§ **Brano proposto**:
□ □ □ □ □ □ □
Anno 2022. Nella fascia di età 25-54 anni se c’è un figlio minore in famiglia, il tasso di occupazione per le mamme si ferma al 63%, contro il 90,4% di quello dei papà. Se i bambini sono due il tasso di occupazione femminile scende al 56%, mentre i padri che lavorano sono ancora di più, il 90,8%). Nel 2021, delle 52.436 dimissioni totali, il 71%, cioè 37.662, hanno riguardato madri, una percentuale che arriva all’81% tra i giovani fino a 29 anni. Tra gli uomini il 78% delle dimissioni è legato al passaggio ad altra azienda e solo il 3% alla difficoltà di conciliazione tra lavoro e attività di cura, mentre per le donne questa difficoltà rappresenta complessivamente il 65,5% del totale delle motivazioni.
In una indagine realizzata da Ipsos per Save the Children e contenuta nel rapporto “Le Equilibriste” pubblicato a maggio 2023, le di bambini con meno di 2 anni raccontano un chiaro vissuto di solitudine e fatica, dall’evento del parto alla ricerca di un nuovo equilibrio nella vita familiare e lavorativa.
Cinque ore contro meno di due
Sempre stando alla rilevazione di Save the Children, cinque ore e 5 minuti al giorno è il tempo dedicato dalle donne in Italia al lavoro non retribuito di cura domestica e della famiglia, contro un’ora e 48 minuti degli uomini. Il 74% del carico grava quindi sulle donne, e anche quando contribuiscono al reddito e al lavoro tanto quanto gli uomini, dedicano alla cura 2,8 ore in più di loro, che salgono a 4,2 quando ci sono i figli. Si intravede tuttavia che piano piano qualcosa sta cambiando. Sebbene i congedi di paternità siano ancora pochi in proporzione a quelli femminili, è in crescita il numero dei padri che ne usufruiscono. In dieci anni dal 2013 al 2021 i congedi di paternità sono quadruplicati raggiungendo quota 155.845 nel 2021, contro i 50.500 del 2013, per un tasso di utilizzo che è passato dal 19,23% al 57,6%.
Come sono cresciuti i neogenitori di oggi
Il modello che i neogenitori hanno vissuto in prima persona è stato profondamente sbilanciato. Erano le mamme a prendersi cura di loro, così come a supportare durante i compiti e a giocare. Sebbene in alcuni paesi i padri fossero molto presenti, in media il gap era evidente. Complice chiaramente la scarsa occupazione femminile: poco più del 40% delle mamme nell’anno 2000 era occupata.
Lo mostrano alcuni dati OCSE, appartenenti alla serie OECD Child Well-Being Data Portal, che mappano per ogni paese OCSE il tempo dedicato alla cura fisica e alla supervisione del bambino, ma anche all’insegnamento, alla lettura e al gioco, in termini di minuti al giorno, fra i padri e le madri. Per ogni paese OCSE ha preso il dato più recente disponibile, dal 2000 al 2010, appunto quando stavano crescendo i neo genitori di oggi. Per l’Italia il dato più recente di questo tipo è del 2008.
□ □ □ □ □ □ □
§ **Materiale fornito**:
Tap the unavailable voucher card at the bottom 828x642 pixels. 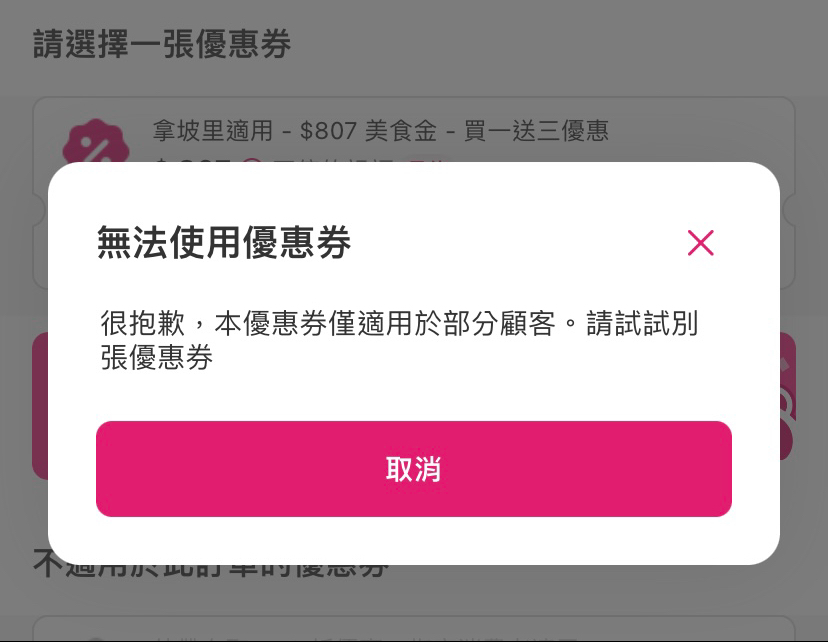[x=414, y=629]
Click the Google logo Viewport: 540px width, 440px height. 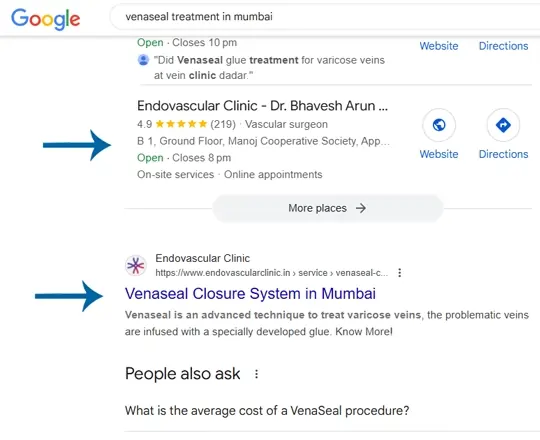45,19
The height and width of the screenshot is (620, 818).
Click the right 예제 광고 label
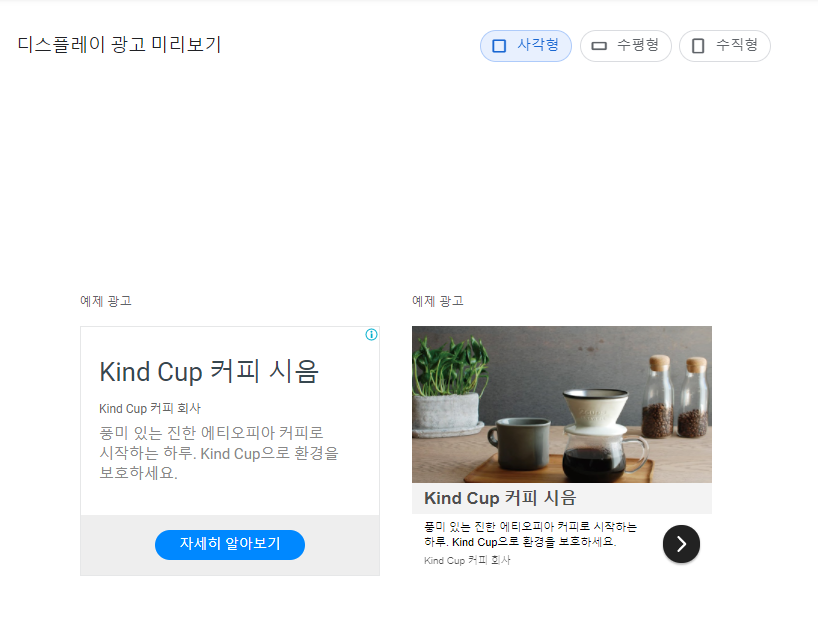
□ □ □ □ □ □ □
§ **Esercizi**:
1 > Trasforma in un elenco puntato il paragrafo del brano proposto che comincia con «Il modello che i neogenitori», conservandone i fatti principali.
2 > In base al brano proposto, quanti congedi di paternità sono stati registrati nel 2021?

§ **Soluzioni**:
1 >
- Il modello che i neogenitori hanno vissuto da bambini era profondamente sbilanciato.
- Erano le mamme a prendersi cura di loro, ad aiutarli con i compiti e a giocare con loro.
- In alcuni paesi i padri erano molto presenti, ma in media il divario era evidente.
- Vi contribuiva la scarsa occupazione femminile: nel 2000 era occupato poco più del 40% delle mamme.

2 > 155.845.